Media Italia si occupava di produrre contenuti editoriali (il giornale di bordo della AirOne) e eventi nel mondo della moda e dello spettacolo (Miss Muretto). Un successo andato di pari passo con l’aumento dei debiti che nel 2005 superano già il milione di euro. Il patteggiamento risale al 2014 e nel dispositivo della sentenza i magistrati hanno scritto che “prima del crack Siri e soci hanno svuotato l’azienda, trasferendo il patrimonio a un’altra impresa la cui sede legale è stata poco dopo spostata nel Delaware, paradiso fiscale americano”.
La pista americana
Come minimo si può dir che il giovane imprenditore poi diventato teorico della flat tax, tra i principali consiglieri di Salvini e infine senatore, ha una certa abilità e dimestichezza con conti correnti e trasferimenti di danari. Quell’indagine che all’epoca non fu chiusa causa patteggiamento, potrebbe essere portata a termine adesso partendo da Roma e dalla caccia alle presunte tangenti dell’affaire eolico.

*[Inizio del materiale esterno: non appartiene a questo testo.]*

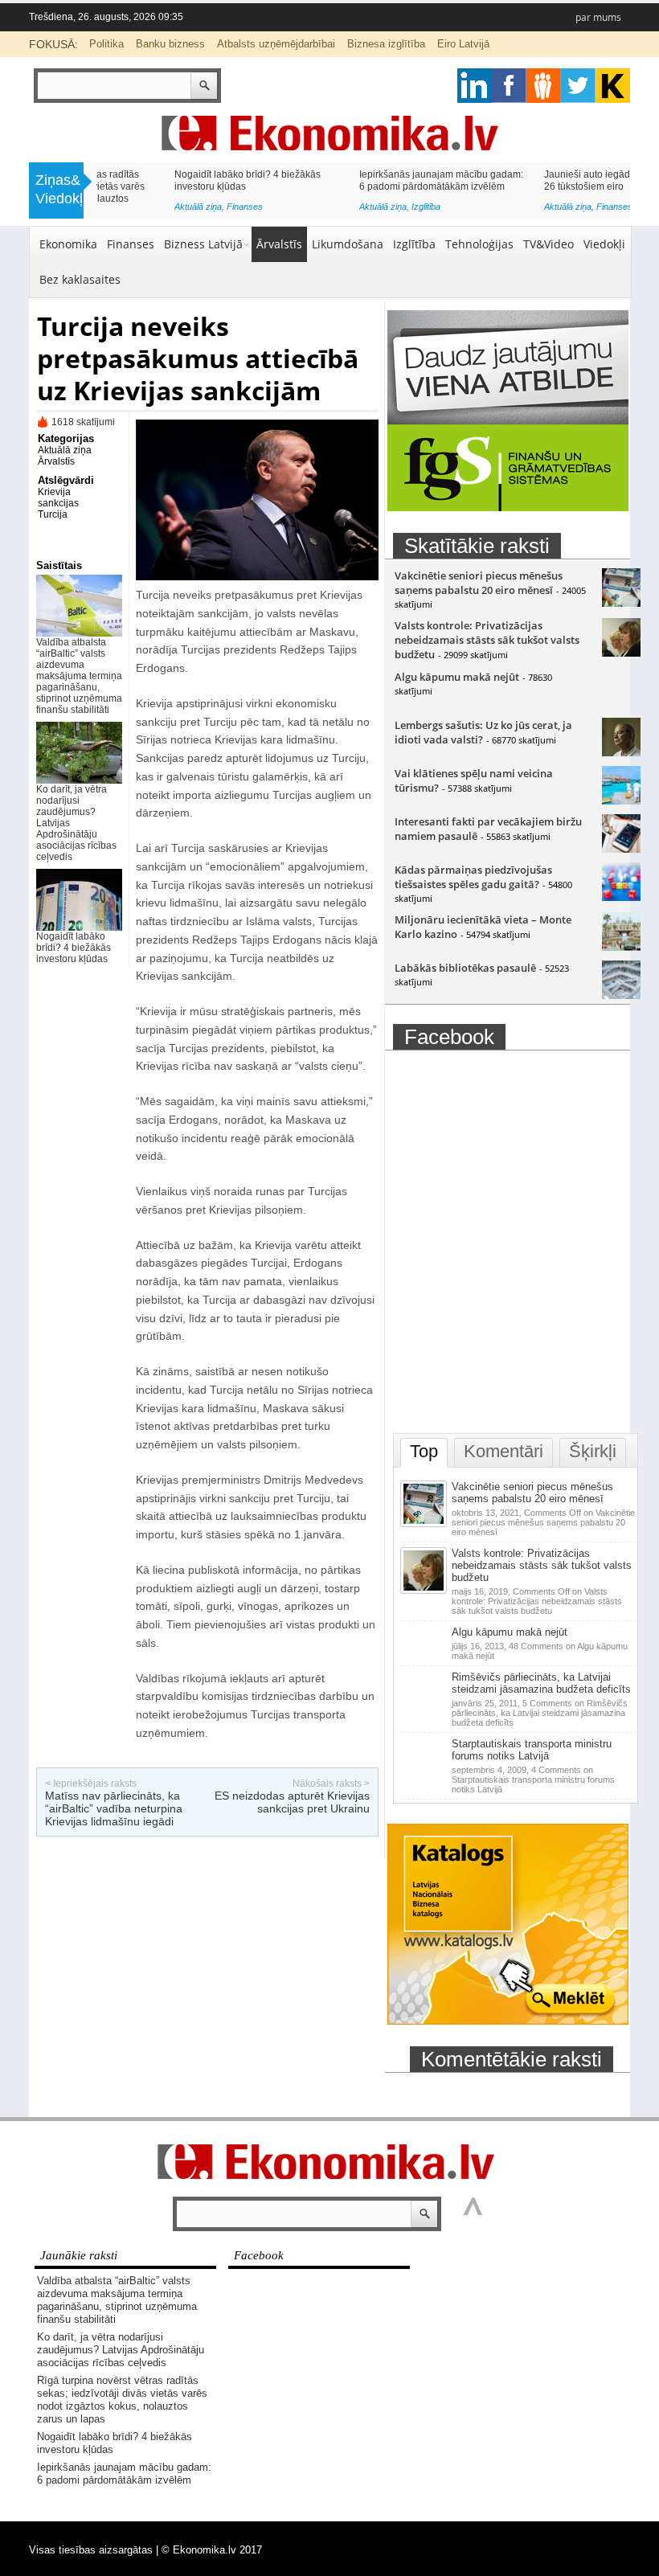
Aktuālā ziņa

Ma per tutto questo occorre tempo. Molto. E finché non sarà percorso questo sentiero investigativo, potrebbe essere difficile trovare altri indizi o riscontri. E quindi accusare Siri di qualcosa che vada oltre il sospetto. Poco per costringere adesso una persona a rinunciare all’incarico. Molto, un anno fa, per ritenere inopportuno il suo ingresso al governo. Ecco perchè la fretta di Di Maio- “non può più stare lì, deve lasciare” fino alla minaccia di un atto di forza perchè “in cdm abbiamo la maggioranza” - e lo zelo di Conte che si propone come problem solver, rischiano di essere stonate e fuori luogo. Un boomerang.